DATASET EXTRACT »
★ ★ ★ ★
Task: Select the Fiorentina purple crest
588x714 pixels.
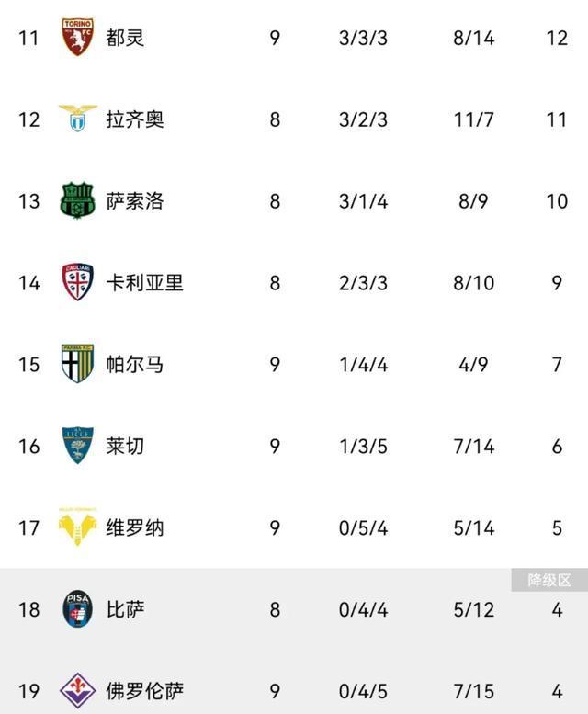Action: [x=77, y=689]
★ ★ ★ ★
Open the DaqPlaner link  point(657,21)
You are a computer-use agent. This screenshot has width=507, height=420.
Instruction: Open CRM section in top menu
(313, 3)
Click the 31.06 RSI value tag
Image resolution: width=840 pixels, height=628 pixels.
★ ★ ★ ★
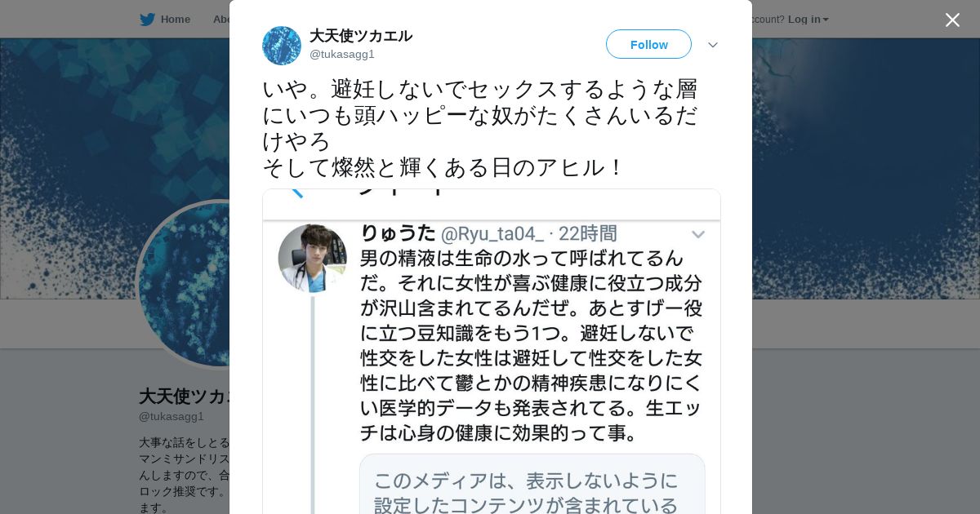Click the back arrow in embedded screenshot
★ ★ ★ ★
WHAT YOU NEED TO DO » Format the lines as a JSON list of strings with one string per line and no blank lines, beginning at the line that contains "Task: Select the Fiorentina purple crest" and stopping after the line that contains "Action: [x=77, y=689]". Leave the pictures out of your answer.

OUTPUT OF THE EXERCISE »
[
  "Task: Select the Fiorentina purple crest",
  "588x714 pixels.",
  "Action: [x=77, y=689]"
]